:: Work task ::
Could you transcribe every entry exactly, leaving nothing out?

:: Dataset excerpts ::

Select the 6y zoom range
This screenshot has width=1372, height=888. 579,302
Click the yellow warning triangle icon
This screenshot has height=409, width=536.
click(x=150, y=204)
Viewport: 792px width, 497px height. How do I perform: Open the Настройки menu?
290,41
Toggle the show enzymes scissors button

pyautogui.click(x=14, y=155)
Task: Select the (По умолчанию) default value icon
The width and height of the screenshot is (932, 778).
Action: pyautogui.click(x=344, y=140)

:: Exercise result ::
Select the 6y zoom range
This screenshot has width=1372, height=888. 579,302
Click the yellow warning triangle icon
This screenshot has height=409, width=536.
click(x=150, y=204)
Viewport: 792px width, 497px height. How do I perform: Open the Настройки menu?
290,41
Toggle the show enzymes scissors button

pyautogui.click(x=14, y=155)
Task: Select the (По умолчанию) default value icon
The width and height of the screenshot is (932, 778).
Action: pyautogui.click(x=344, y=140)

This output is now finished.